TASK PROMPT:
Copy the lines verbatim, beginning with the line that contains "coordinates (467, 315)." and ending with the line that contains "Looking at the", both included.

RECORDS:

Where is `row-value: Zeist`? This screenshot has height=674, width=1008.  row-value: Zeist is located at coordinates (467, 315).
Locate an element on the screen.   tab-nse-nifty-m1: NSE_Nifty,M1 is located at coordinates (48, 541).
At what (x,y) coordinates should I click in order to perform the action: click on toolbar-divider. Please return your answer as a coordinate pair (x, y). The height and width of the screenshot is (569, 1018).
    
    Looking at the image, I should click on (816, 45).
* * *
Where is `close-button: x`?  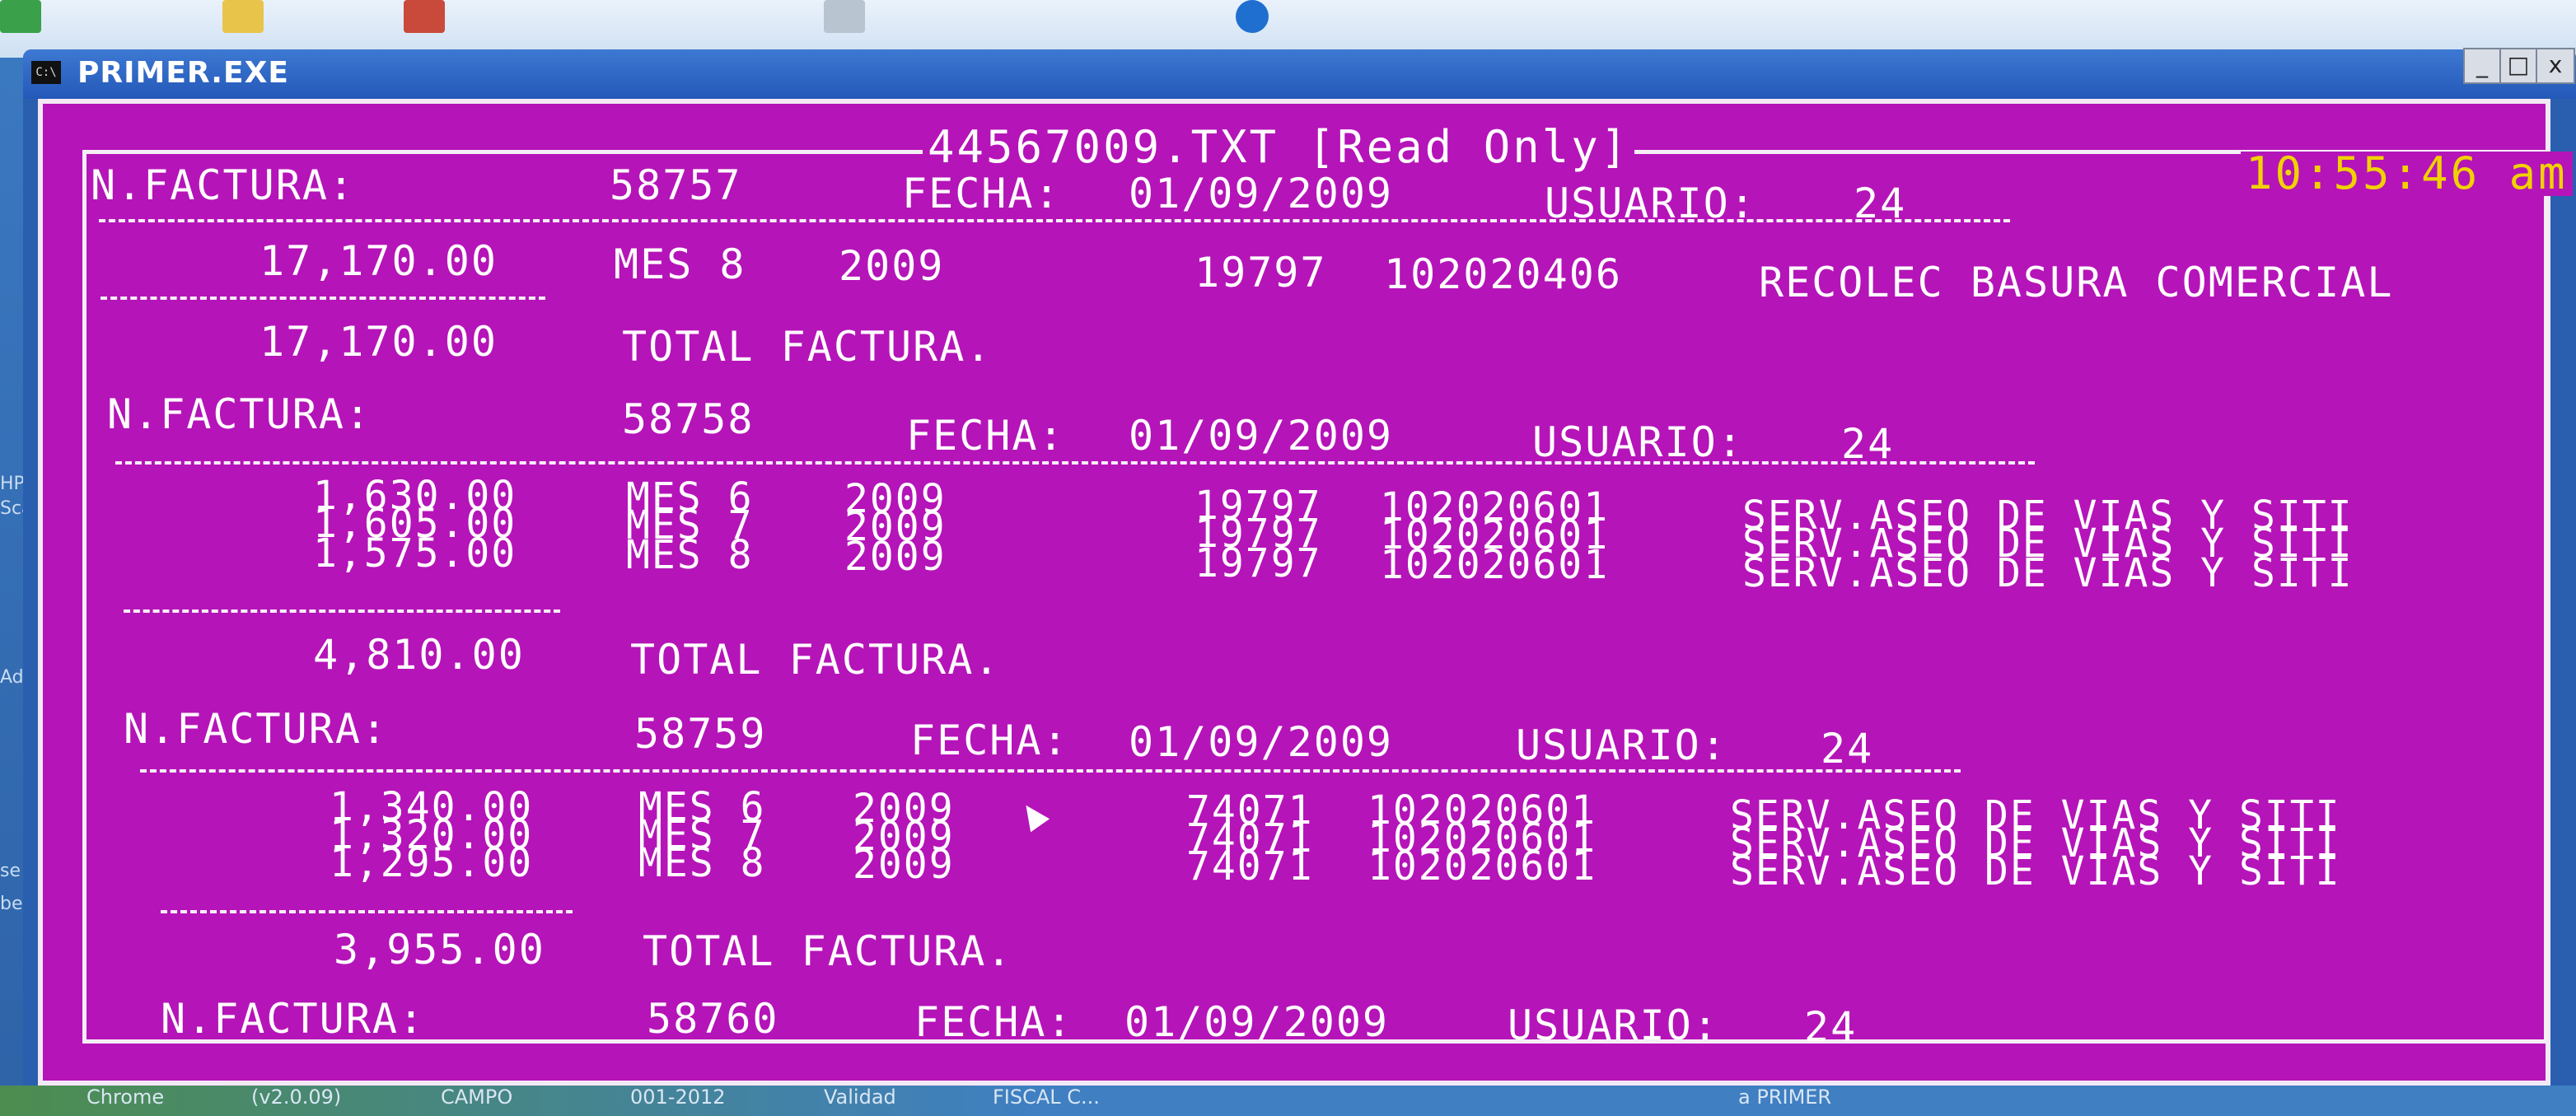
---
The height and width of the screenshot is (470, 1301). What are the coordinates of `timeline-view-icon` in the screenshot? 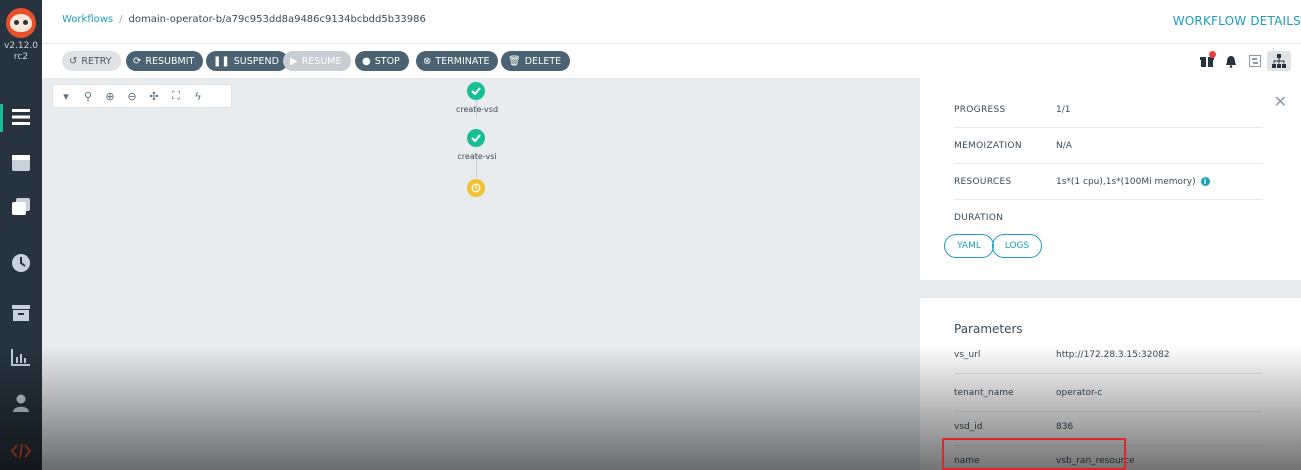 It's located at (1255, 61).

ANSWER TO THE PROBLEM:
Where is `row-value: Zeist`? This screenshot has height=674, width=1008.  row-value: Zeist is located at coordinates (467, 315).
Locate an element on the screen.   tab-nse-nifty-m1: NSE_Nifty,M1 is located at coordinates (48, 541).
At what (x,y) coordinates should I click in order to perform the action: click on toolbar-divider. Please return your answer as a coordinate pair (x, y). The height and width of the screenshot is (569, 1018).
    
    Looking at the image, I should click on (816, 45).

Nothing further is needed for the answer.